## Kutipan Teks:
--------------------
Congyang, Merayakan Akulturasi Keroncong-Wayang
Keroncong dan wayang mencerminkan proses akulturasi atau perbauran budaya. Meski asal-usulnya terkait dengan pengaruh budaya dari mancanegara, yakni keroncong asal Portugis dan wayang banyak mementaskan epos dari India, kedua seni itu telah mengalami proses "pribumisasi" selama ratusan tahun di Nusantara. Hasilnya, adonan ekspresi yang khas Indonesia.
Keroncong adalah musik khas yang diadaptasikan dari musik Portugis, “fado”, lantas dikembangkan dengan beberapa intsrumen tambahan dari Nusantara. Dalam bentuk terkini, keroncong biasa dimainkan dengan mengandalkan ukulele, gitar, biola, flute, selo, kontrabas, kadang juga diimbuhi gamelan. Lagu yang dibawakan bervariasi, mulai dari Jawa, Indonesia, sampai Inggris.
Wayang merupakan pertunjukan boneka dari kulit atau kayu dengan karakter cerita tertentu. Tercatat sejak Jawa kuna, wayang berkembang dengan memanggungkan lakon yang menyerap epos dari India, yaitu Mahabarata dan Ramayana. Wayang dipentaskan dengan melibatkan dalang (narator), wiyaga (pemain musik) yang memainkan gamelan (instrumen music Jawa), dan sinden (penyanyi).
Berbagai upaya dilakukan untuk melestarikan wayang dan keroncong. Pada 2003, UNESCO menetapkan wayang sebagai bagian dari Intangible Cultural Heritage (Warisan Budaya Tak Benda) dunia. Salah satu ekspresi keroncong, yaitu musik keroncong Tugu, dinobatkan sebagai Warisan Budaya Tak Benda oleh Pemprov DKI Jakarta tahun 2015. Setahun kemudian, 2016, Keroncong Tugu juga ditetapkan sebagai sebagai Warisan Budaya Tak Benda oleh Kementerian Pendidikan dan Kebudayaan RI.
--------------------
## Data yang Ditampilkan:
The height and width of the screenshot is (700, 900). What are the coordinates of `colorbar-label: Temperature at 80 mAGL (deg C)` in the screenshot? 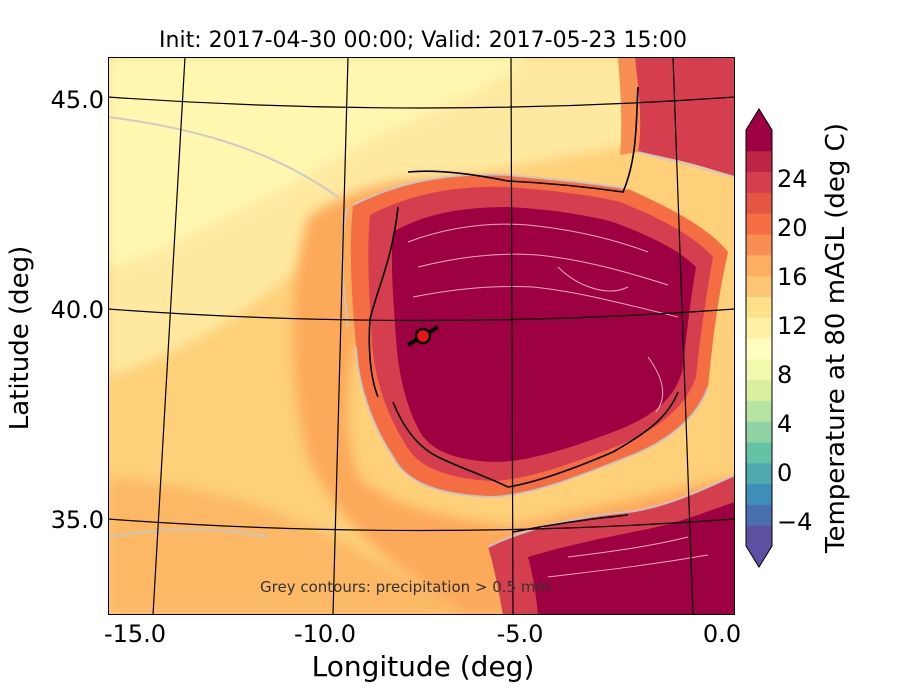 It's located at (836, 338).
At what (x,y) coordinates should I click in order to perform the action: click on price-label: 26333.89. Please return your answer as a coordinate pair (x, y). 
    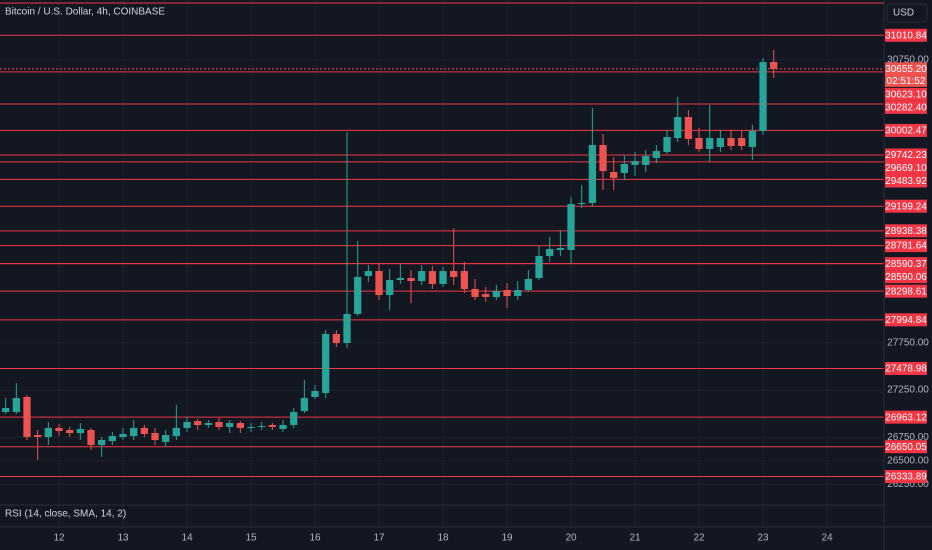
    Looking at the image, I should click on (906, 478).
--------------------
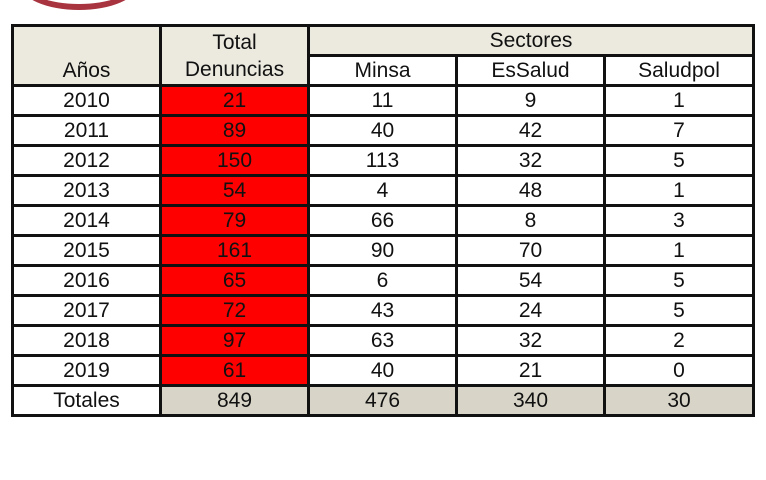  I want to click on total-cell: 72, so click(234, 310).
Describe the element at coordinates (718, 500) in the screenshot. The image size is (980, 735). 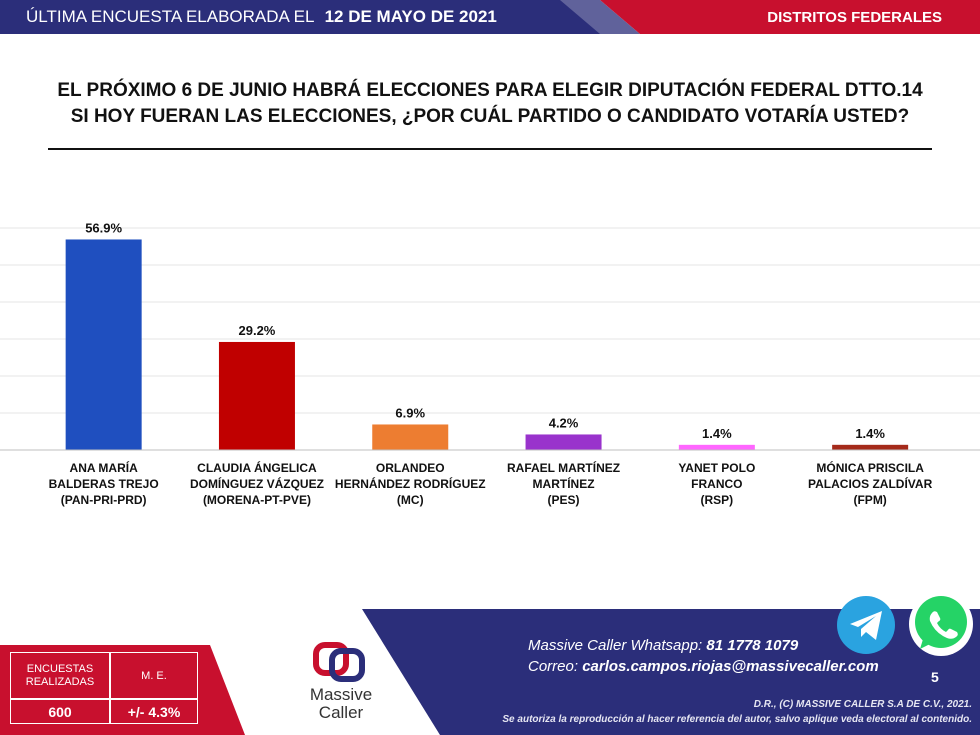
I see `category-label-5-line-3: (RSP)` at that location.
--------------------
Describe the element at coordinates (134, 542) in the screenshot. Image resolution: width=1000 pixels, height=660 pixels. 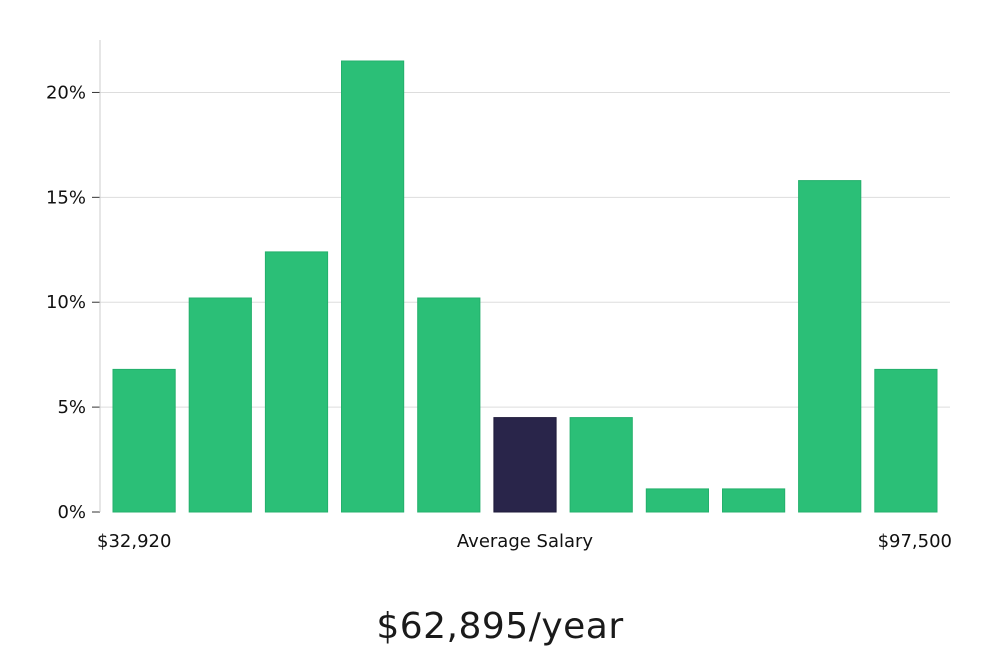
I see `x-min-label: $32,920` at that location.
--------------------
## Petunjuk Pengerjaan:
Tolong tentukan apakah setiap pernyataan berikut sesuai dengan teks tentang keroncong dan wayang, lalu jawab ya atau tidak beserta kutipan persis dari teks yang menjadi penentunya. (a) UNESCO menetapkan wayang sebagai Warisan Budaya Tak Benda dunia pada 2003. (b) Kementerian Pendidikan dan Kebudayaan RI menetapkan Keroncong Tugu sebagai Warisan Budaya Tak Benda pada 2015. (c) Dalam pementasan wayang, dalang berperan sebagai penyanyi. Data di atas diambil dari sumber yang berbeda.

## Hasil Latihan:
(a) Ya: "Pada 2003, UNESCO menetapkan wayang sebagai bagian dari Intangible Cultural Heritage (Warisan Budaya Tak Benda) dunia."
(b) Tidak: "Setahun kemudian, 2016, Keroncong Tugu juga ditetapkan"
(c) Tidak: "dalang (narator)" dan "sinden (penyanyi)"